Posted by JohnEMack21 of 36 warn tnr respond
The relationship between religion and ethics is complex. A religion claiming to be a source of ethics has one very useful feature -- like the civil law, it serves as a mechanism to convert ethical problems into legal dictates. Thus, a difficult ethical question such as "Will killing Mr. X result in the greatest good for the greatest number?" becomes the manageable religious dictate "Thous shalt not kill." Of course, the religious dictate may be arbitrary, or it may stem from a metaphysical theory which will result in ridiculous dictates.

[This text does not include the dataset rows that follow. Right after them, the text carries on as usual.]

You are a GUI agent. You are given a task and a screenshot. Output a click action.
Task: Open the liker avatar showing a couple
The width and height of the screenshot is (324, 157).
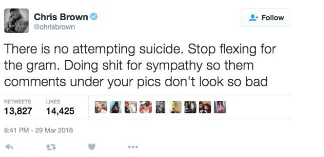(x=205, y=107)
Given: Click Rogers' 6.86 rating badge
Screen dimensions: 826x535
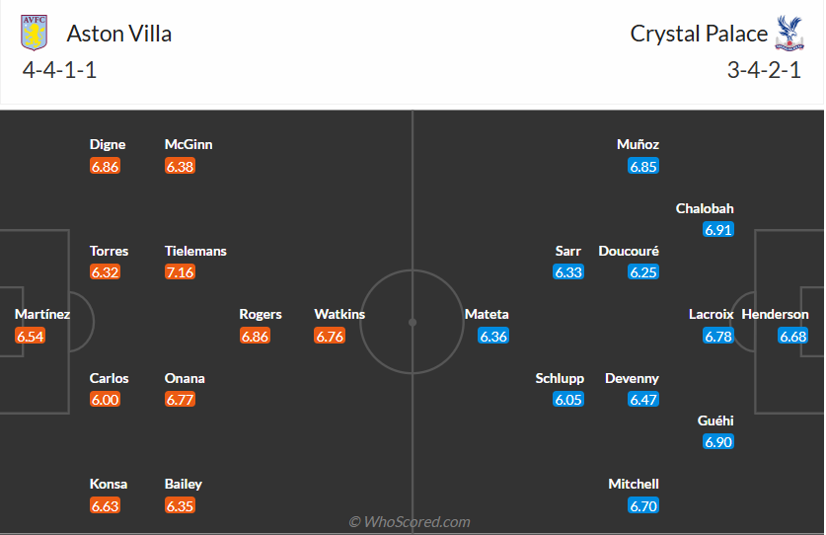Looking at the screenshot, I should tap(255, 337).
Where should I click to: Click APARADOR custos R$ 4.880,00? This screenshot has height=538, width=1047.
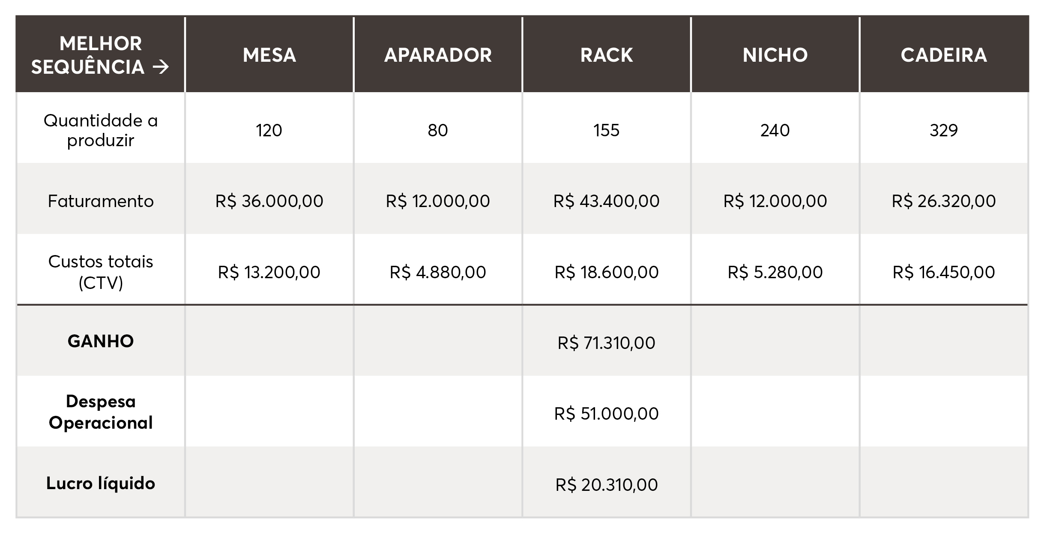click(438, 272)
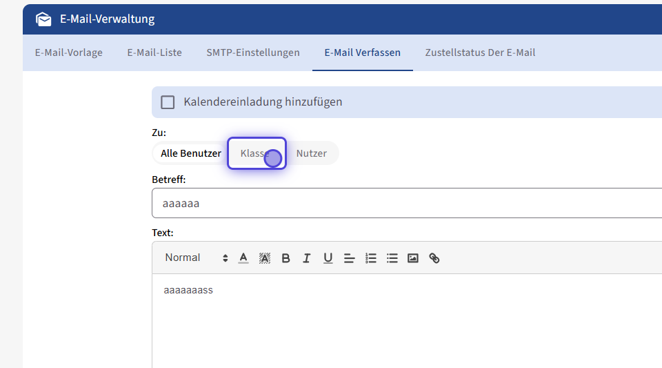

Still, some such source of simplified rules and axioms and rules seems necessary to reduce the infinite complexity of ethical considerations to a manageable set of "rules to live by." This consideration leads to a second difficulty: doing purely secular ethics is at least as problematical as doing theology. If God does not tell us to do the right thing, why should we do the right thing (for that matter, why should we do the right thing because God tells us to -- because we will go to Hell? This is the the logic of the civil law projected on a cosmic background, but at least it is an incentive to good conduct. Purely secular reasons (as opposed to secular incentives) seem flimsy. The greatest good for the greatest number?
Why should we care? Because good behavior is "civilized"? Who is to say, and why should we listen to them? Because there is a categorical imperative? Do we know there is such a thing any more than we know if God exists? And if there is, absent incentives based upon it, why should we care? The problems is that secular reasoning is no more a necessary or a sufficient guarantor of good behaivor than theological reasoning is. And at least religious grounding for such behavior has some historical basis.